Nestled in white satin folds lay a rose gold ring with a single dark red solitaire perched astride four prongs.
“Thank you, Grandma. It’s beautiful. It’s a ruby, right?”
“Yes, darling. It’s your birthstone. I wanted your first piece of real jewelry to come from me.” I slipped it on my right ring finger; it fit perfectly. Of course.
Grandma pushed her chair back, leaving tiny scratches in the old hearts of pine floor. “Let’s go show the others. It’s not every day a girl turns 13.”
I hated my birthstone. Rubies were too showy, too blatant, too loud, too RED. I wished to have been born in almost any other month. I wished it were possible to choose a stone that better reflected my inmost heart. I wished my family understood me.

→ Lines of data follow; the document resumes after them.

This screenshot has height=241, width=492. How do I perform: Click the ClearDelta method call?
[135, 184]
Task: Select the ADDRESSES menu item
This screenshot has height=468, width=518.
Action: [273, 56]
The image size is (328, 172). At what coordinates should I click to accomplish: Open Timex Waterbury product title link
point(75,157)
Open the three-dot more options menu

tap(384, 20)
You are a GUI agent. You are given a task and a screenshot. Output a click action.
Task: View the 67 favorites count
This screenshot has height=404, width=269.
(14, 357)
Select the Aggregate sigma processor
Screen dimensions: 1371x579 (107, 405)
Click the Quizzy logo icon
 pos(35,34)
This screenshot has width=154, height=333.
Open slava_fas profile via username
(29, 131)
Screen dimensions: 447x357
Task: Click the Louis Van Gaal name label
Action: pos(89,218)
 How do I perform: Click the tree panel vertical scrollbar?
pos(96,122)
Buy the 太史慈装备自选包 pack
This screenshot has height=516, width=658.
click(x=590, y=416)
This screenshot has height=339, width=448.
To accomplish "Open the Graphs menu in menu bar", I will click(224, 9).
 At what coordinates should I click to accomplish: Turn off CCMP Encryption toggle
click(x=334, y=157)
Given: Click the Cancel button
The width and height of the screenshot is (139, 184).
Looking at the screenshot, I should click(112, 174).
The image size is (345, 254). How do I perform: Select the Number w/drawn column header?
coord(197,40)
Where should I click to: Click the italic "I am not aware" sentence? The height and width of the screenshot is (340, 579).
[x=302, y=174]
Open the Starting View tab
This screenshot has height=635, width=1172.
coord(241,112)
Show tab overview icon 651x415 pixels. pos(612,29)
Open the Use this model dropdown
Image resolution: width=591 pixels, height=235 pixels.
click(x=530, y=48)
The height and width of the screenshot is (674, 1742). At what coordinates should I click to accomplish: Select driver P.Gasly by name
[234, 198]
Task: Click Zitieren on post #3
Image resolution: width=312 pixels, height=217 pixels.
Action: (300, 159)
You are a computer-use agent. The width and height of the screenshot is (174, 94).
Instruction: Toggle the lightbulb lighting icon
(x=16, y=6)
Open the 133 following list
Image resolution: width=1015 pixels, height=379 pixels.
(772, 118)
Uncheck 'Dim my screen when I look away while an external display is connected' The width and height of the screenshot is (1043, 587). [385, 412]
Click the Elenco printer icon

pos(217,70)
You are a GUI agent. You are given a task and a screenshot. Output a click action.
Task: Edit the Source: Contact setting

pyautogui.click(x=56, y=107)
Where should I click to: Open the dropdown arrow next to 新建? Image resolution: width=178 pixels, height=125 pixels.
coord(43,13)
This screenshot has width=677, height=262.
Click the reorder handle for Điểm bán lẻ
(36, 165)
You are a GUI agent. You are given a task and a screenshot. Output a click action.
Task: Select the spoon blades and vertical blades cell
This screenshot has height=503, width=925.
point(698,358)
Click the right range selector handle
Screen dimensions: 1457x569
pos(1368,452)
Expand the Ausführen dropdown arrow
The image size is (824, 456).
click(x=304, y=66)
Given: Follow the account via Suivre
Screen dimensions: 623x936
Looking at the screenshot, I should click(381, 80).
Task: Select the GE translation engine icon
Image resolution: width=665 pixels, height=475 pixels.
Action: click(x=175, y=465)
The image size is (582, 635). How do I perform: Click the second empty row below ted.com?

A quiet girl born to a family of boisterous extroverts, I craved the milky mystery of opals, the midnight of sapphires, the glacial blue of aquamarine. Iridescent pearls that subtly hinted at inner secrets spoke to me. Turquoise with its deeper dreams of water in the desert quenched my desire.
I grew older, I married, divorced, married again, had children and a few careers. I wore the stones that soothed me when my signal seemed buried in the noise of everyday life. Raw tanzanite, watermelon tourmaline, and lapis became new talismans and always, always there was turquoise. They whispered gemstone stories that calmed my spirit and drenched my parched soul.
Still, I kept that ruby ring. It barely fits atop my pinkie these days. But sometimes I lift it from my jewelry box and hold it up to the light, twisting and turning, watching the flashes of fire within.
It reminds me that inside every cool woman-child lives a vibrant passion that can only be expressed in crimson tones.
And, our readers, what is the color of your passion?